Like many of the heroically ridiculous antics in his storied career, Kelly wasted no time before confounding assembled fans and morbidly-curious novelty seekers. Always one to make an entrance, the religiously lecherous R&B cornerstone-cobbler first appeared perched on a crane in the Which Stage rafters, as a choir took its place below. Meanwhile, an opening “Ignition” suffered from a false start. What exactly was going on here? Was a more elaborate reveal planned? Was this a genuine Spinal Tap moment, or just another calculated antic from the mind that brought us “Trapped in the Closet?”

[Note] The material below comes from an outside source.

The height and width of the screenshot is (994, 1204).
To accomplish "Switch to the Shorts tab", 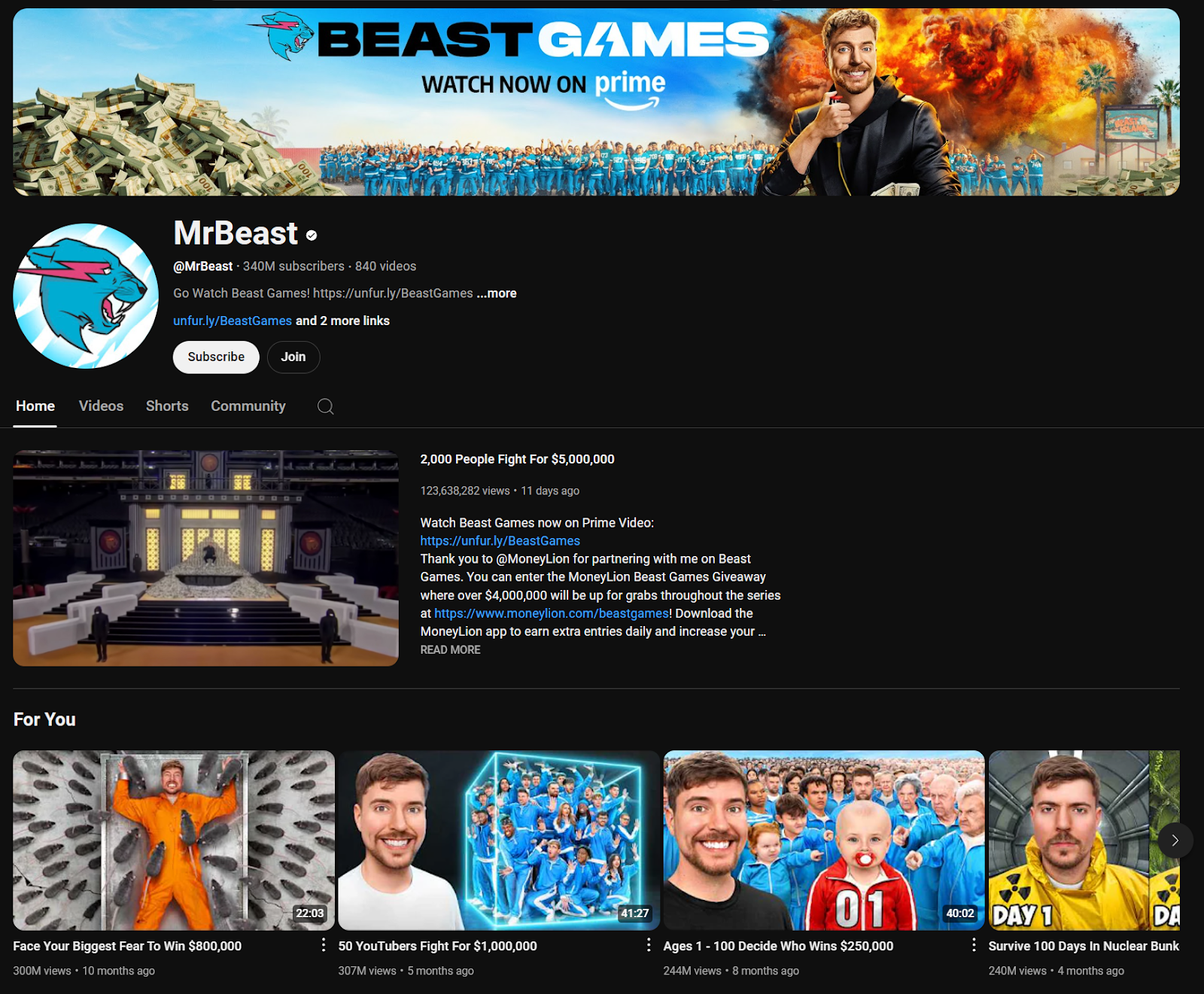I will coord(166,406).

Bold, colorful production was also the name of the game for sleek Australian electro duo Empire of the Sun. Dressed like centurion dandies, they pumped up the jams from their just-released dance-pop tour de force Ice on the Dune with a foggy, laser-laden spectacle to dazzle 4 a.m. candy flippers. Those revelers have one more day of festivities left, as Bonnaroo wraps tonight with appearances from Tom Petty and the Heartbreakers, Kendrick Lamar, Macklemore & Ryan Lewis and the National.